Varsity memories: KU forms alumni body 60 years after first batch graduated

University hopes to stabilise its financial position with the help of alumni.

Registrar KU presenting Lifetime Alumni Membership Card to Vice Chancellor during the launching ceremony of KU Alumni. PHOTO: UOK.EDU.PK

KARACHI:
Sixty years after its first batch of students graduated, the University of Karachi (KU) launched its first official alumni body on Monday to give support to the revenue-starved institution.

Aiming to unite former students at the platform of their alma mater, the University of Karachi Alumni will make efforts to utilise the resources of the alumni for the prosperity of its existing students, said the vice-chancellor Prof. Dr Muhammad Qaiser during a ceremony organised at the university’s arts auditorium. He vowed to hold a grand alumni convention of former students in the coming months.

“All across the world, old students significantly contribute to the development of their universities but we have come alive only now,” noted a university syndicate member, Sardar Yasin Malik. “And we would have failed to even now if public-sector universities continued to receive lavish Higher Education Commission (HEC) funds right into their bank accounts.”

Malik recalled that the first time he was persuaded to organise the alumni to lend support to the university was by former vice-chancellor Prof. Dr Pirzada Qasim Raza Siddiqui when the HEC slashed recurring budgets of the public universities. “Other than that, nothing had happened for the alumni in the past except for photo sessions.”



Dr Qasim, who was also present at the ceremony, accepted in his speech that the university officials never paid attention towards the important practice of keeping the record and contacts of its graduating students until 2010 when the idea of forming the university’s official alumni association was conceived. “The fees acquired through the students hardly makes up for four percent of the university’s budget, which even if doubled would still fail to provide sustainability.”


Being an alumni of the university, former social welfare minister Khanum Gohar Aijaz said that it was almost unthinkable that the university could give anything more to its alumni as it had already given them what they would never be able to payback. “After receiving the best education at KU almost for free, we have become billionaires and still expect the KU to give us more,” said Aijaz. “It is time for payback.”

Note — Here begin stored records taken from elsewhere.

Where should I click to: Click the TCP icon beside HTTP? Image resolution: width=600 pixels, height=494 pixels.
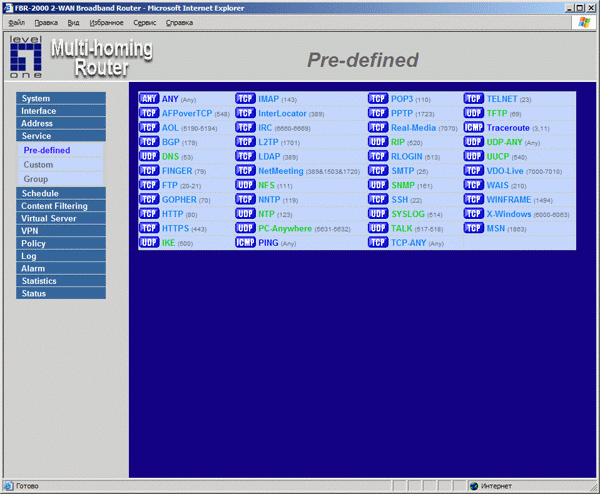[x=149, y=214]
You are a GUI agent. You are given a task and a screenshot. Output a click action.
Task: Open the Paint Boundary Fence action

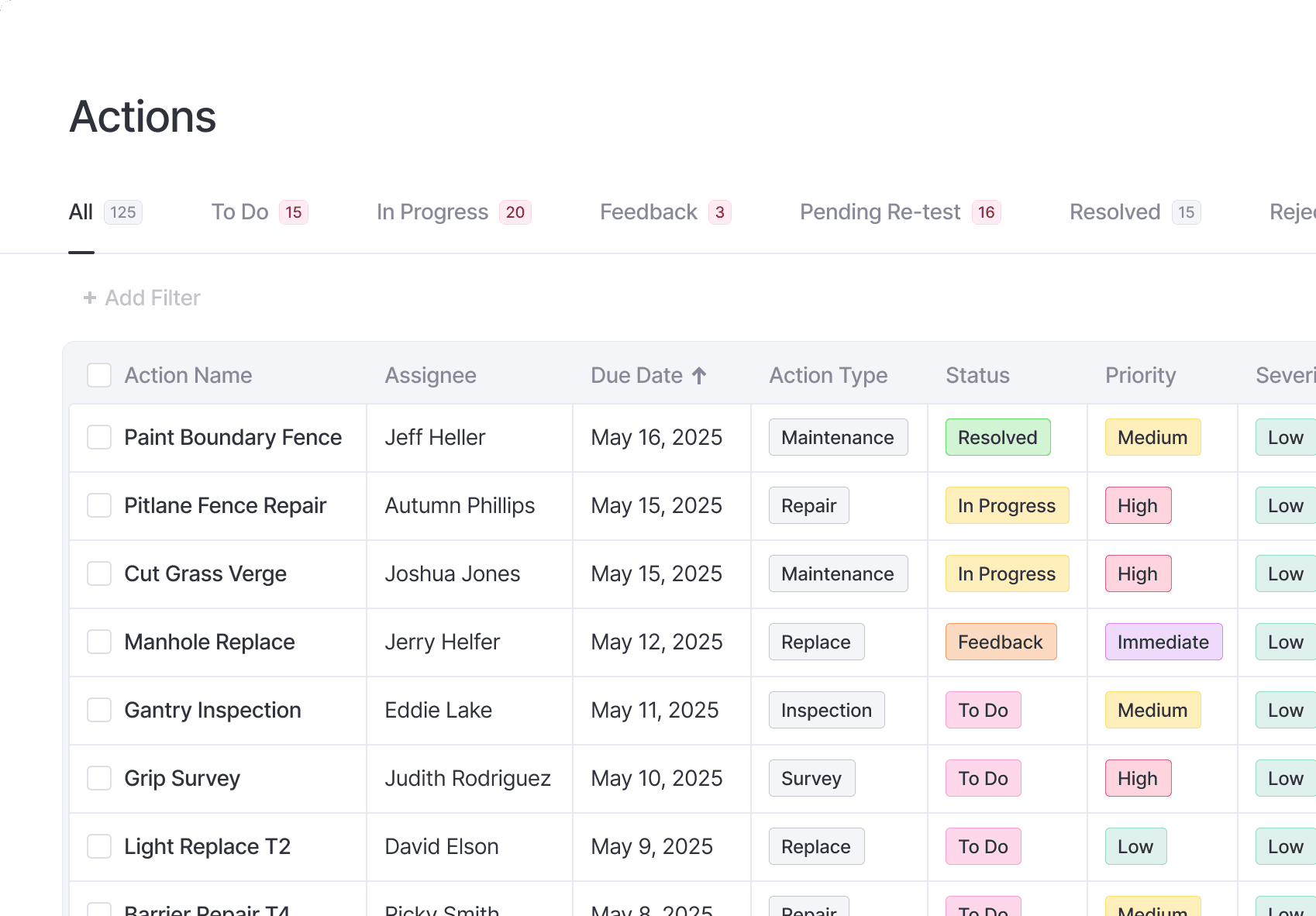pyautogui.click(x=233, y=437)
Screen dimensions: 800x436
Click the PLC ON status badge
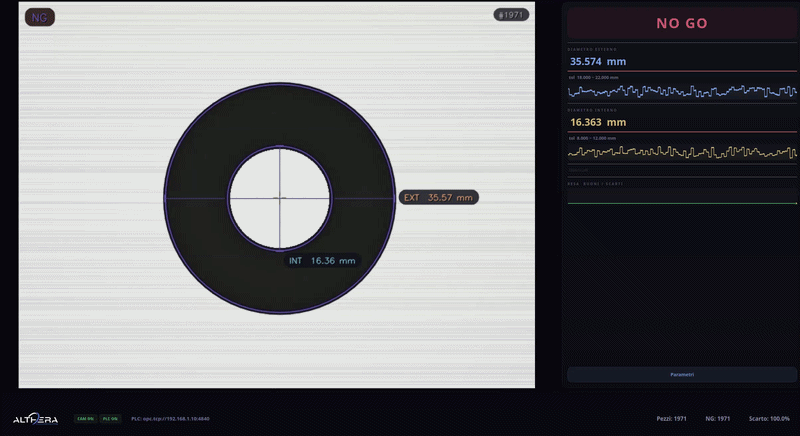[x=110, y=418]
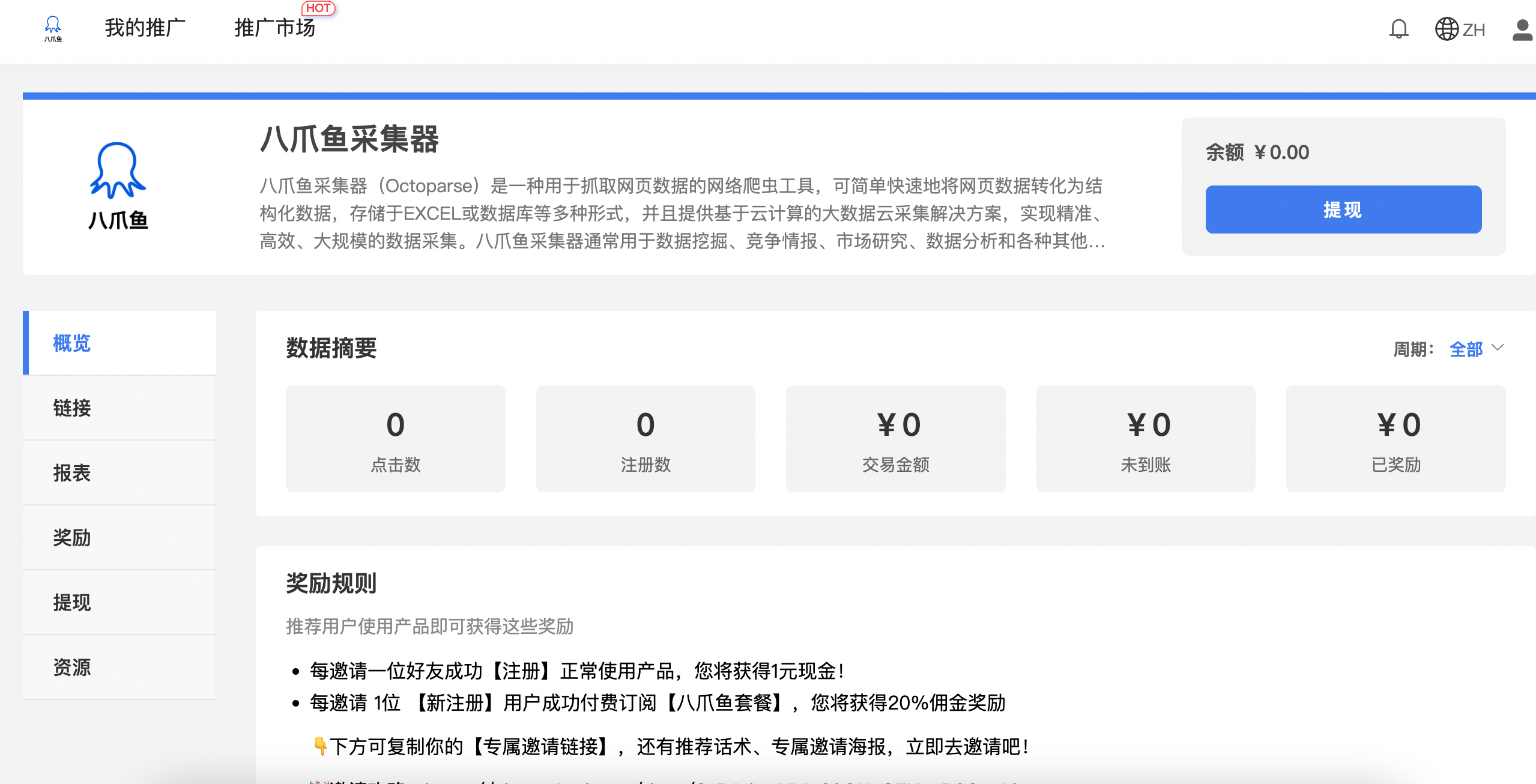Open the 奖励 sidebar item

(120, 537)
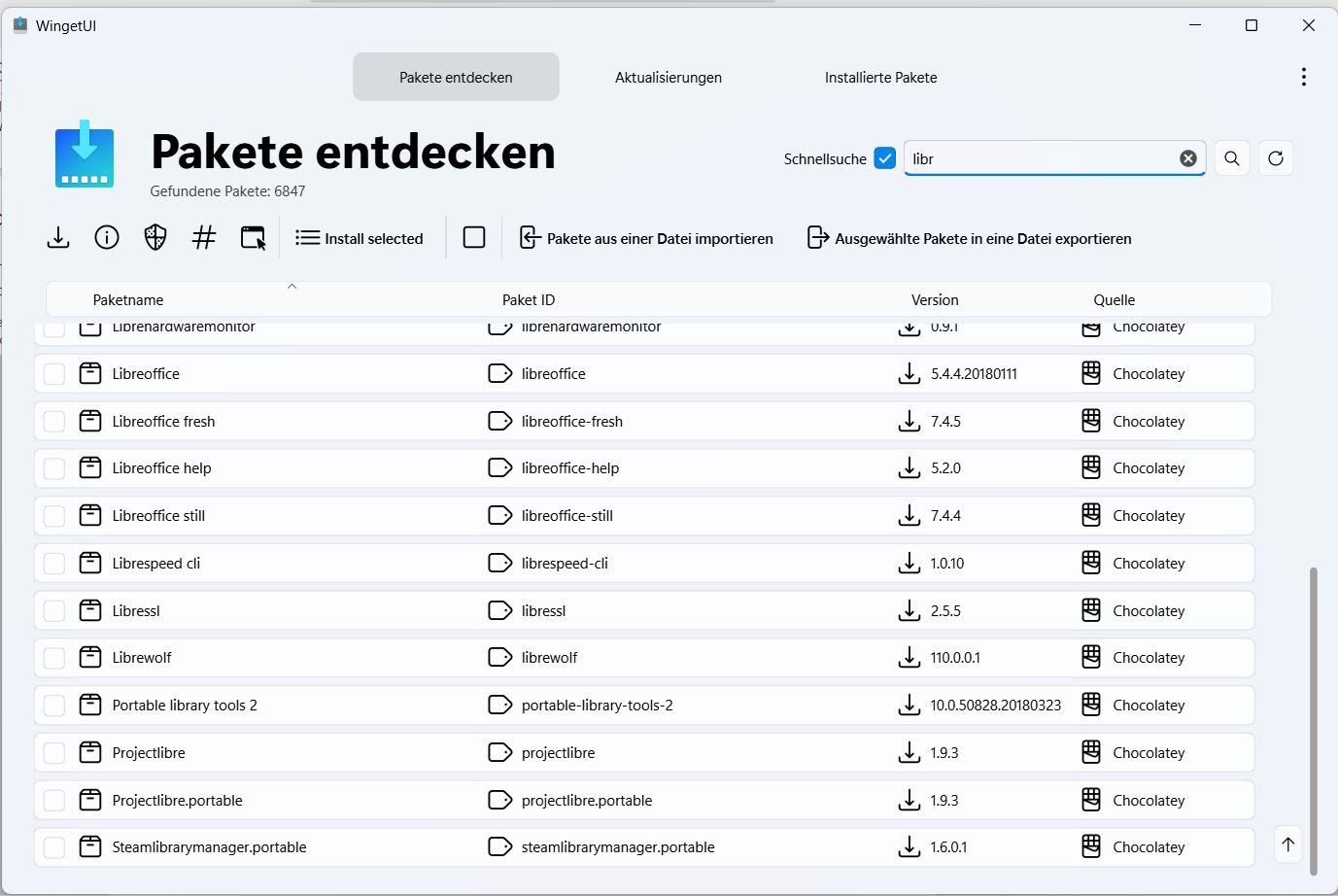Select the Libreoffice fresh checkbox
Image resolution: width=1338 pixels, height=896 pixels.
click(x=54, y=422)
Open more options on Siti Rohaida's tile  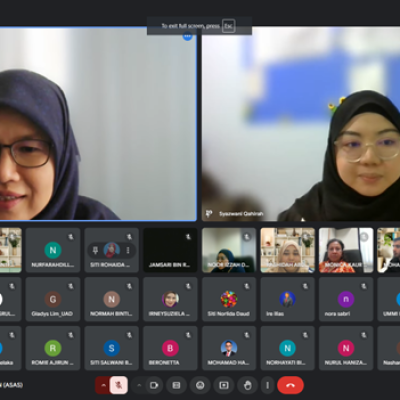[x=128, y=250]
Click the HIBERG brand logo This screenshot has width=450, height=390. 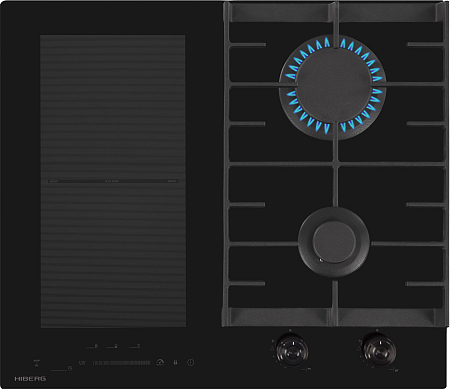click(x=30, y=379)
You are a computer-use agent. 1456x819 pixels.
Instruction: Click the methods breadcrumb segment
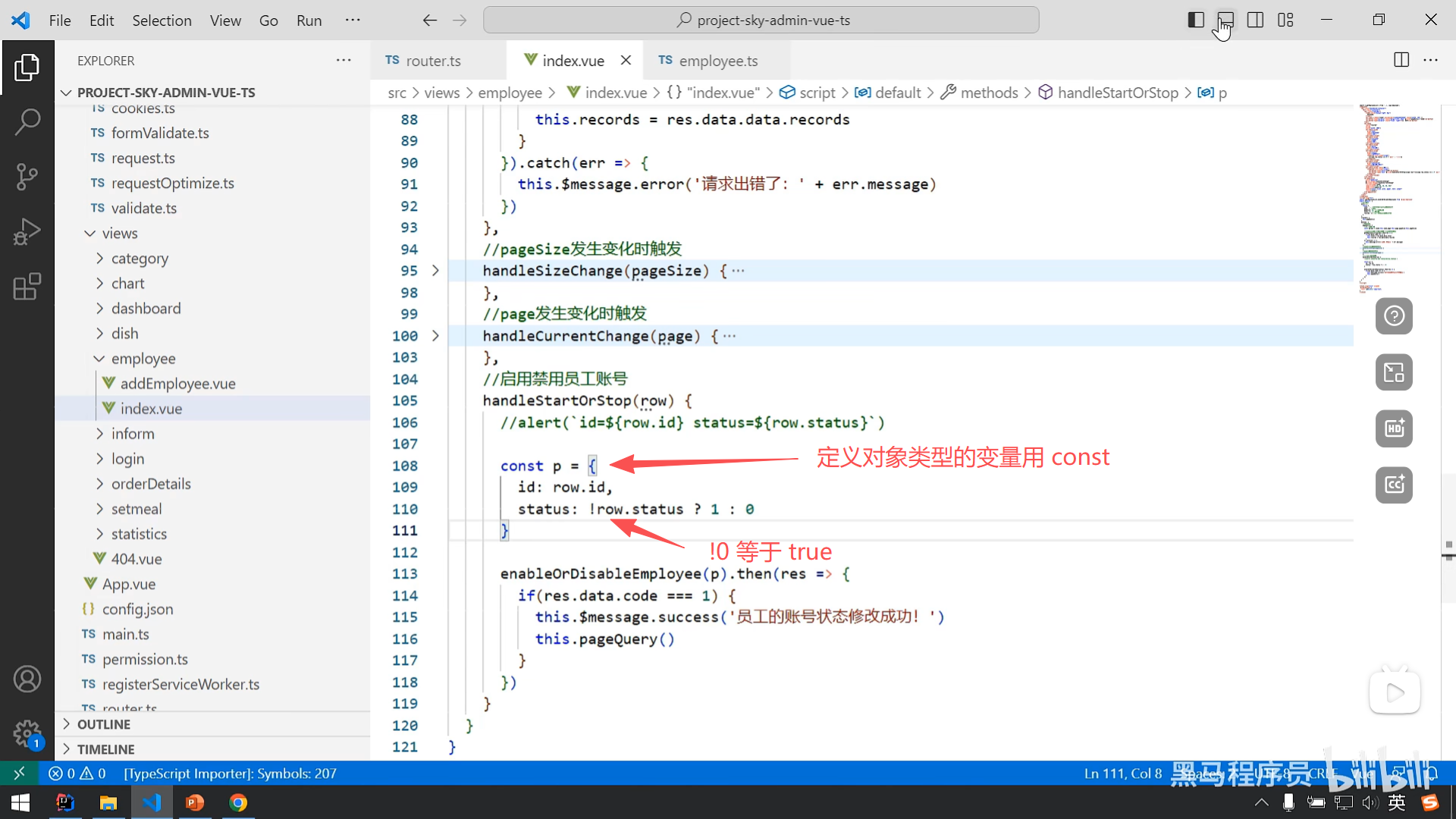989,93
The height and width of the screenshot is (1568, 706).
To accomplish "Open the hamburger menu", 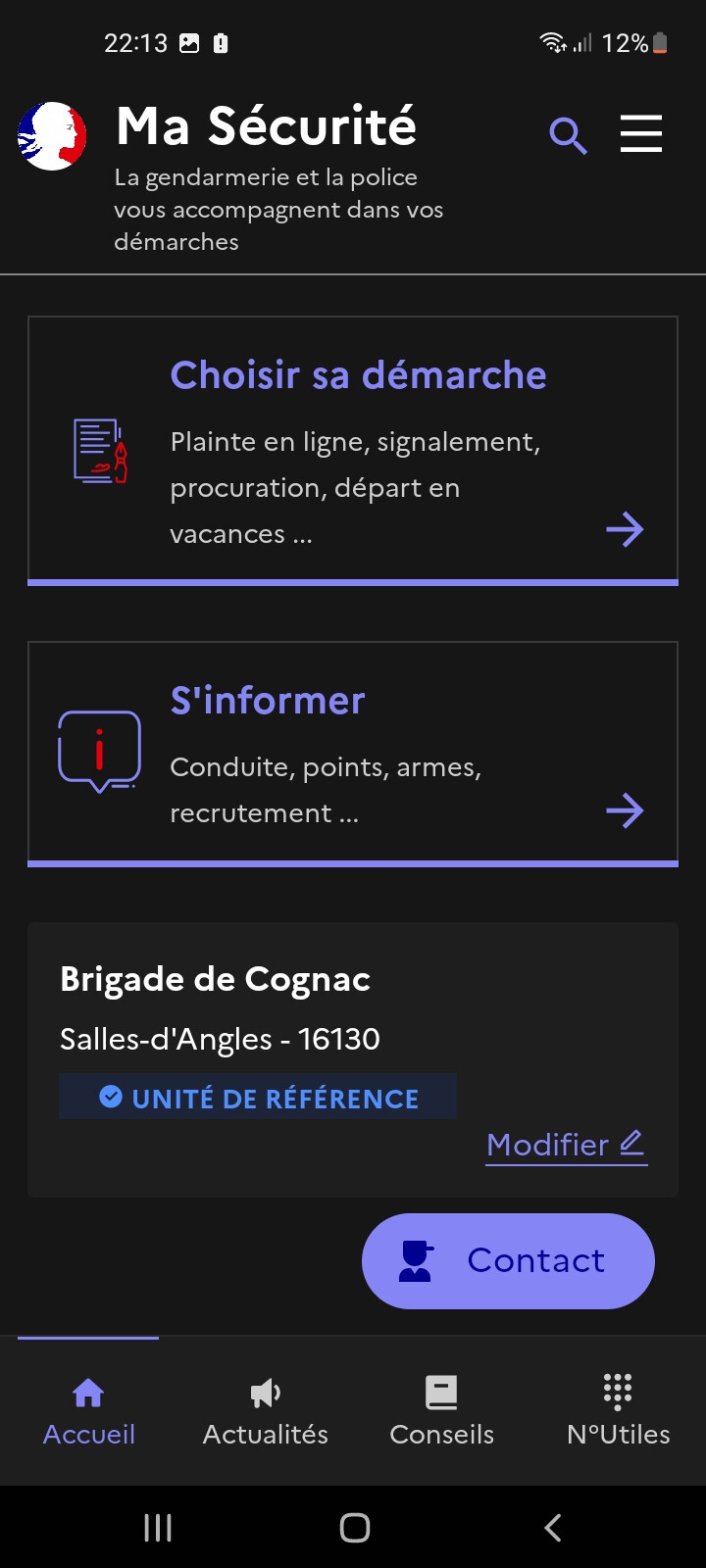I will (641, 133).
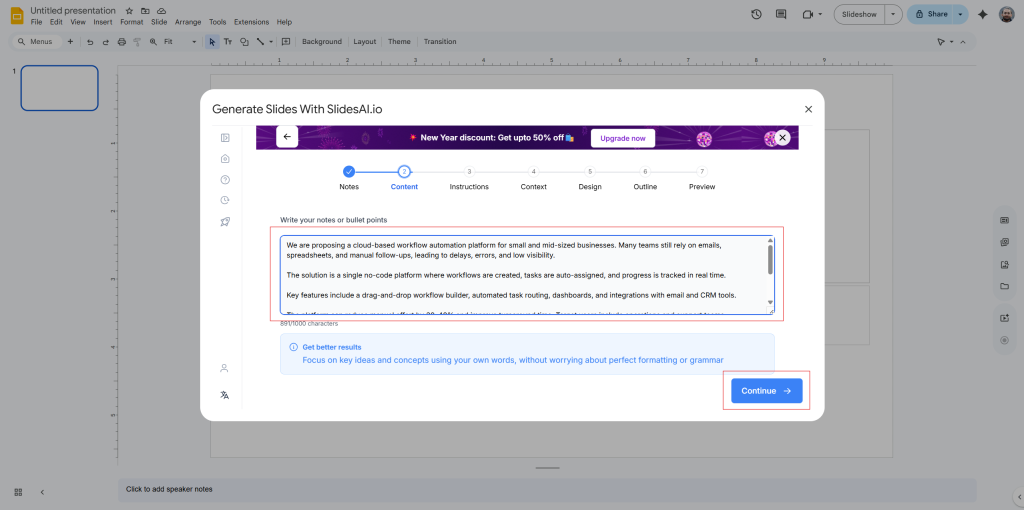Dismiss the New Year discount banner
The height and width of the screenshot is (510, 1024).
pos(783,137)
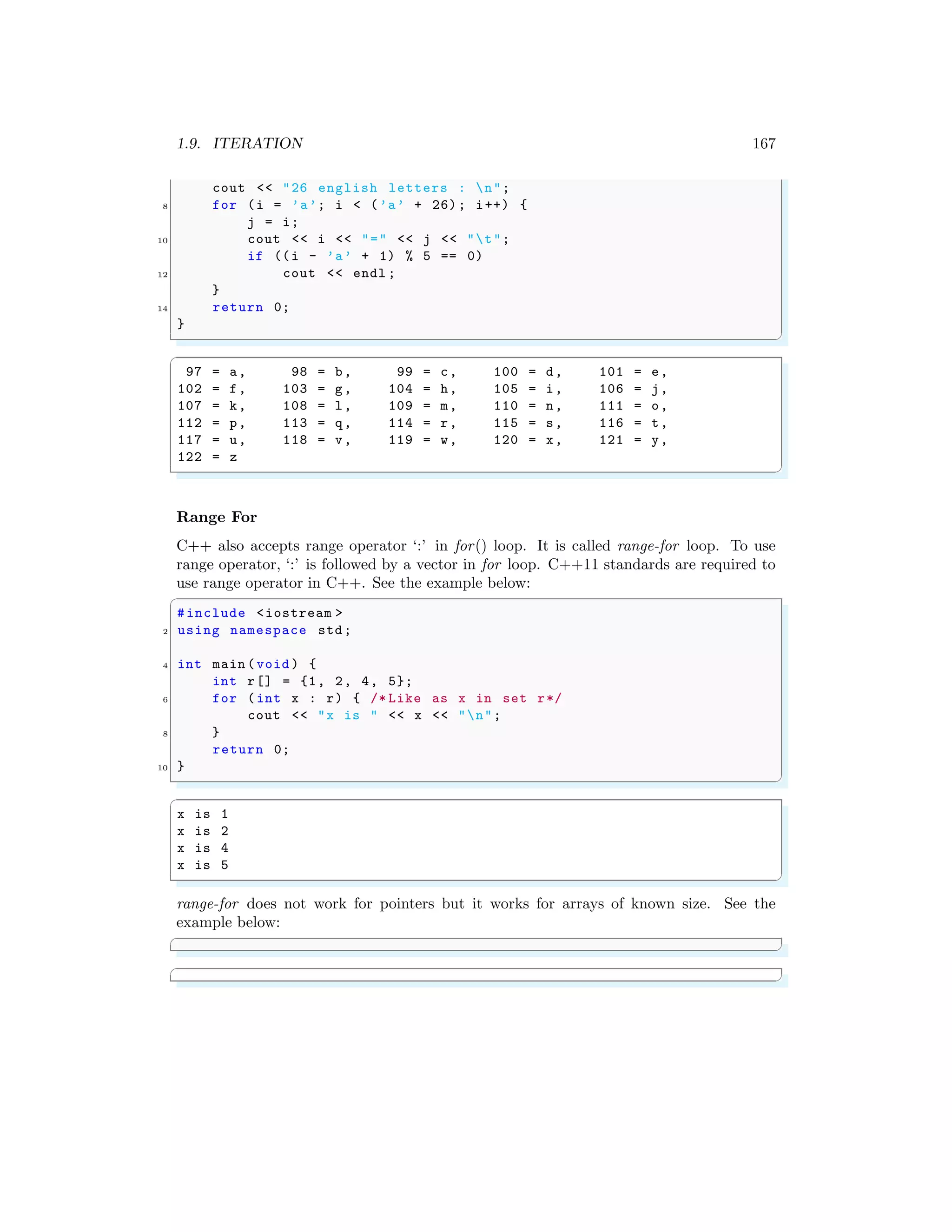Click the 'cout << endl;' code line
Screen dimensions: 952x1232
pos(338,273)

The event drew few hundred former students, now recognised as professionals, including scientists, educators, businessmen, politicians, journalists and experts in their fields. Among them was an economics graduate from the foremost batch, Prof. Syed Sabir Jaffery, who identified himself as a “graduate of archaeological value” and saw some hope of revitalising the past connections with this initiative.

Prof. Jaffery noted, however, a few significant deficiencies in organising the landmark event. He pointed out that the arrangements were made seemingly with the expectation that the alumni must be sitting somewhere near the university. “How could one expect to bring a good number the former students - now working professionals - at 2pm on a working day,” he complained referring to the few hundred attendees among the actual alumni of several thousand.

Despite inviting the alumni as guests, the university failed to provide them car stickers. As a result, former students argued with the security staff and Rangers personnel right at the doorstep of their alma mater. Several moods were dampened as a result.

Rehkal Pakistan, the CEO and former Pakistan State Oil managing director, Kalim Ahmed Siddiqui also spoke at the ceremony.

Published in The Express Tribune, March 12th, 2013.